Swanson, 36, calls herself a “moderate Libertarian,” and says she gravitated toward the party because it most closely reflects her views of fiscal restraint and social liberalism.
“Individual liberties, actually being socially tolerant, actually being fiscally responsible – when you’re a Libertarian, you mean that,” she says. “It’s not just lip service.”
Swanson has a campaign website and makes the occasional public campaign appearance, like when she and her sons stood outside President Trump’s rally two weeks ago in Billings, wearing her campaign T-shirts and displaying signs.
Libertarians routinely appear on the ballot in Montana for various seats, but haven’t won a race for decades. Eighteen Libertarians are running for the state House or Senate, and Libertarian Roger Roots is running for the only other statewide office up this year, Montana Supreme Court clerk.
Conventional wisdom says Libertarians on the ballot can dilute the vote for conservatives, often helping the Democrat on the ballot in a three-way race.
But Montana State University political scientist David Parker says there’s no hard evidence to back up that theory.

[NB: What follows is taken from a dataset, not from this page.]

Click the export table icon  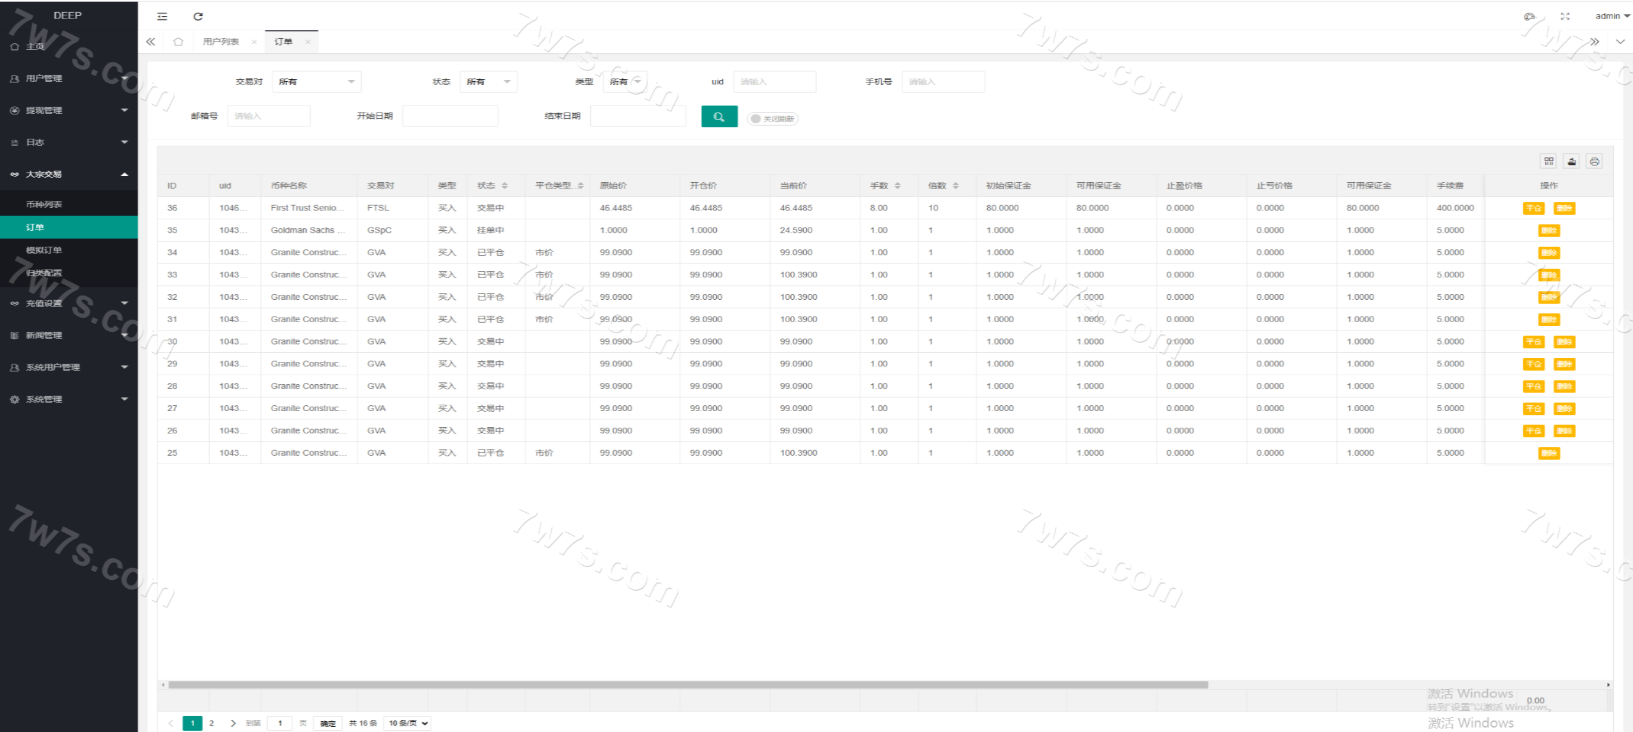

People who vote Libertarian may not vote at all, if they couldn’t vote for a Libertarian, or may be casting a “protest vote” that could otherwise go to a Republican or Democrat, he says.
“I would hazard a guess that they’re more likely to draw from Republicans, but the only way you could know is if you went out and did a massive survey of Libertarian voters,” Parker says. “Which is hard enough, because there aren’t a lot of them.”

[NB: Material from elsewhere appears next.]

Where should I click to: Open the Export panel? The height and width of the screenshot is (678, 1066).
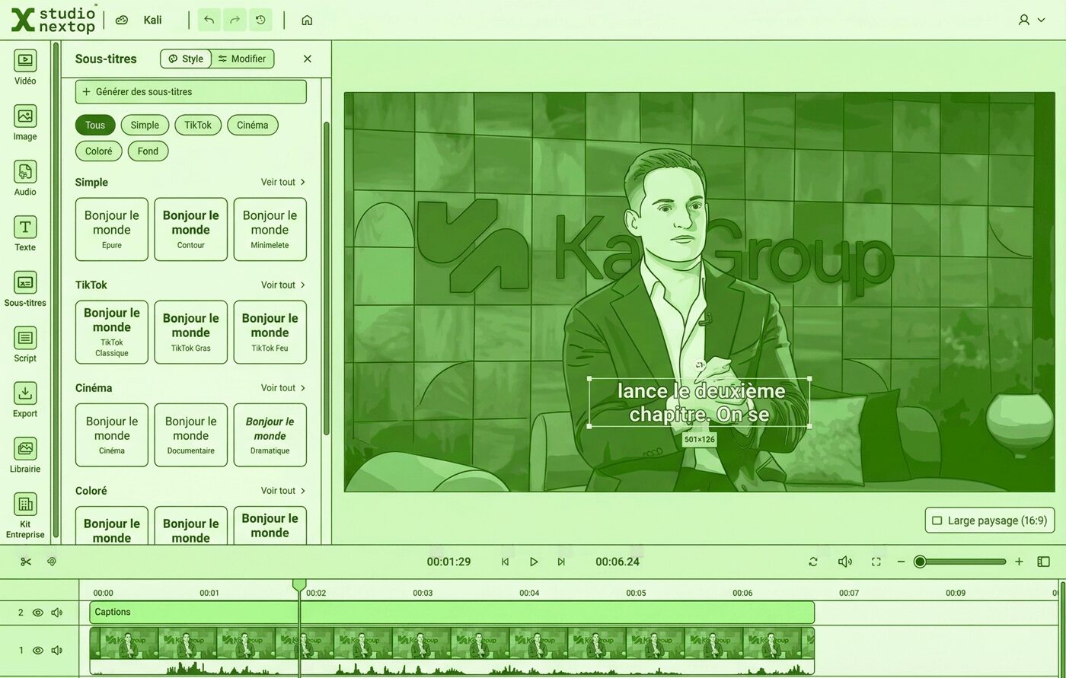(25, 399)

Breckenridge ran for the U.S. House in 2016, finishing a distant third behind Republican then-Rep. Ryan Zinke and Democrat Denise Juneau, with 3.2 percent of the vote.
This year, he’s competing against Democratic U.S. Sen. Jon Tester and Republican Matt Rosendale in the state’s highest-profile race. What scant polling has occurred has shown Breckenridge with a few percentage points, when it even mentions his name.
He says a lot of Montanans are really Libertarians but just don’t realize it, and he hopes they consider voting that way this November.
“Every person out here has a Libertarian in ‘em,” he says. “They have freedom in ‘em – their liberty. And we just have to give them the strength to exercise that.”
Breckenridge said Libertarians simply want to pare back government spending, as much as possible, and stop government encroachment on personal liberties and the free market.
Swanson says the out-of-control federal debt is what inspired her to run for office, saying the Republican tax cuts of 2017 are really just a “tax deferral” that all Americans will end up paying for in the future.
“It drives me crazy – neither party is fiscally responsible,” she says. “I think less is more – fewer laws, fewer regulations. … My view of the law is that the role of the law is to define and prohibit harm. Other than that, it should just leave people alone.”